_Given problem:_
Extend the commentary below on the Manchester City v Premier League tribunal ruling, picking up right after its final sentence.

_Text block:_

|---|

Manchester City celebrate their Premier League title win in May, their sixth in seven seasons and the eighth in total under the Abu Dhabi United Group ownership. Photograph: Action Plus Sports Images/Alamy
Manchester City celebrate their Premier League title win in May, their sixth in seven seasons and the eighth in total under the Abu Dhabi United Group ownership. Photograph: Action Plus Sports Images/Alamy

Manchester City’s claim of legal win over Premier League aimed at wider battle

It isn’t immediately clear why the club thinks it has won such an obvious victory over associated party transactions

Laydeez and gentlemen, we have a winner. In fact we can do better than that. We have two of them! Welcome to the Premier League: so good, so contorted by internal struggle, it can even defeat itself.

The decision in the Manchester City v the Premier League tribunal (not the big one; the smaller retaliatory one) was finally unveiled in its full 164-page glory on Monday afternoon. At which point English football was left with the spectacle of both sides simultaneously claiming victory, the referee raising both fists in the centre of the ring, both fighters sinking to the floor in triumph, thanking God, telling Adrian they love her, mobbed by trainers and cut-men.

Zoom out a little and it is objectively funny to see the comms teams and bewigged PR agents of both sides falling over themselves to claim the win. Monday’s twin statements were notable for their contrasting tones of triumphalism.

The Premier League went for airy and vindicated, not angry just sad. Manchester City stuck with terse, hostile and finger-pointy. Maybe this is as close as we’re going to get in the popular culture now to Blur v Oasis. Except this time around both of them are claiming to be No 1.

So on the one hand we have: “The Premier League welcomes the Tribunal’s findings, which endorsed the overall objectives, framework and decision-making of the APT system.” But wait. What’s this? “The Club has succeeded with its claim: the Associated Party Transaction (APT) rules have been found to be unlawful.”

And on it goes. The Premier League tells us through one speaker that “[the tribunal] found that the APT Rules include appropriately detailed criteria as to the determination of FMV and that the process for assessment of FMV is a clearly defined, transparent and non-discriminatory one.” Meanwhile, Clive, I’m hearing in my other ear that: “The Premier League was found to have abused its dominant position. The Tribunal has determined both that the rules are structurally unfair.”

Reading this it is hard not to think of Bleak House and Jarndyce and Jarndyce, the insatiable black hole of a Chancery case that elite club football seems determined to model, and which “no two Chancery lawyers can talk about for five minutes without coming to a total disagreement as to all the premises.”

|---|

_Stored data:_

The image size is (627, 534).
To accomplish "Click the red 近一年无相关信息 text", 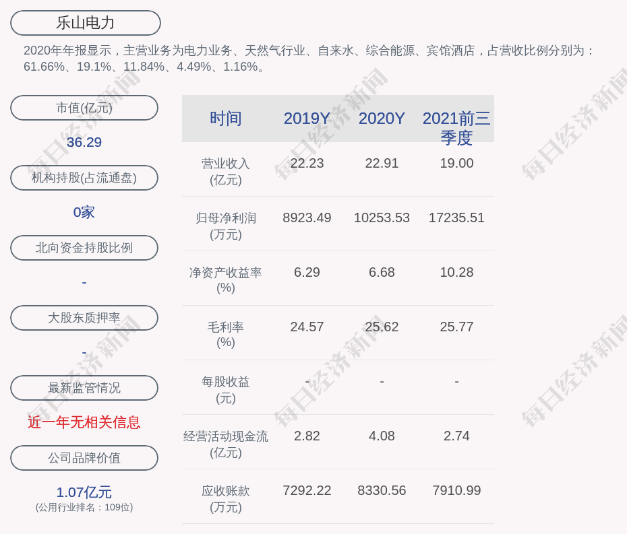I will (x=84, y=422).
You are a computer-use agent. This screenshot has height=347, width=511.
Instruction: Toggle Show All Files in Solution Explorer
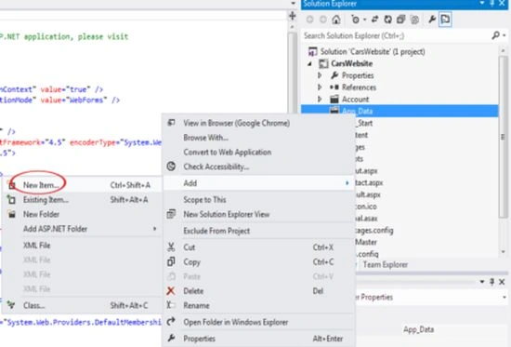click(x=414, y=20)
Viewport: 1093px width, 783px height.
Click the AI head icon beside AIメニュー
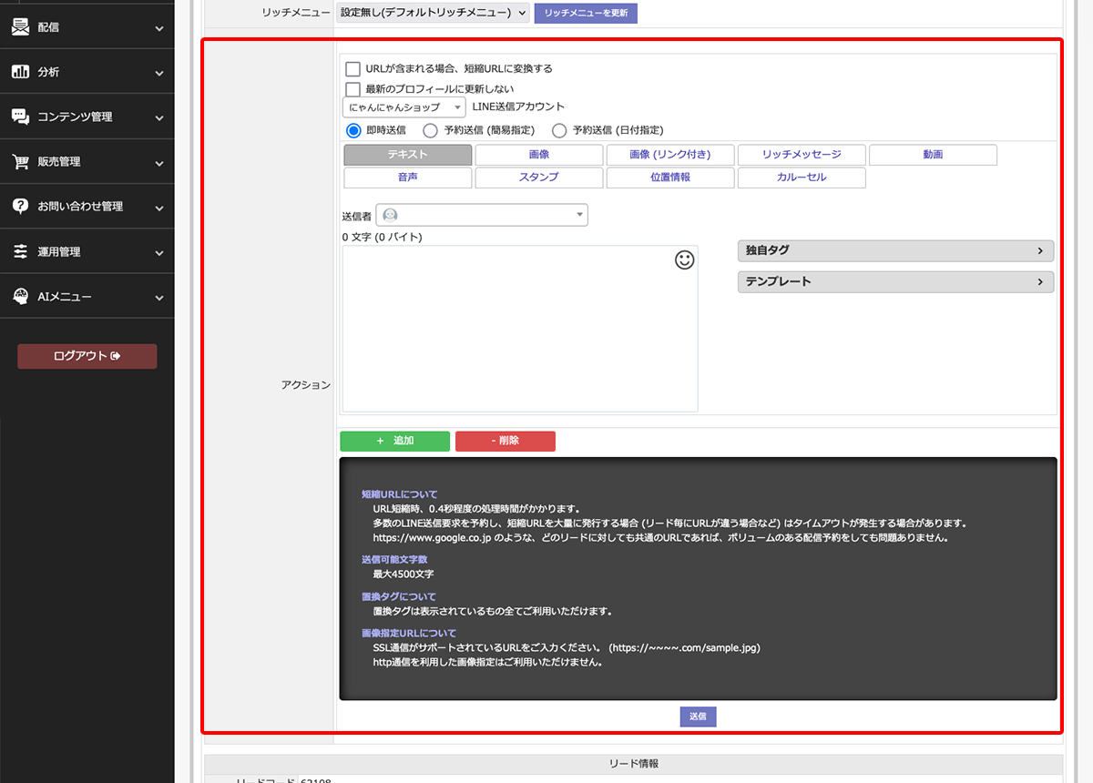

|---|

_Expected output:_
At this stage the most interesting part lies in City’s claims of clear and unmitigated triumph. It isn’t immediately clear, beyond grandstanding, why the club thinks it has won such an obvious victory. Unless of course the outcome here speaks in more significant ways to the larger battle of PSR charges, and evidence that we, the weary general public, still haven’t seen.

Manchester City claimed a remarkable quadruple in the 2022-23 season. Photograph: Jason Cairnduff/Action Images/Reuters

One major element City are keen to celebrate is the ruling on owner loans that means, not so much that they win, but that others lose. The decision that “shareholder loans should not be excluded from the scope of the APT Rules” has significance for the whole league.

This means loans from owners must be subject to the same kind of rules on proper value as sponsorship deals, as expressed most obviously in interest and repayment schemes. This is bad news for clubs that rely on favourable loans to spend above what their income would naturally allow.

The Chelsea model for example: it will be harder to splurge an instant billion on players if what can go into the club as loans is subject to restrictive rules. Some City supporters online were already celebrating the fact their club will no longer be bullied by the sheer owner-led financial power of the likes of Brighton and Hove Albion, so a relief there for the Abu Dhabi sovereign wealth fund.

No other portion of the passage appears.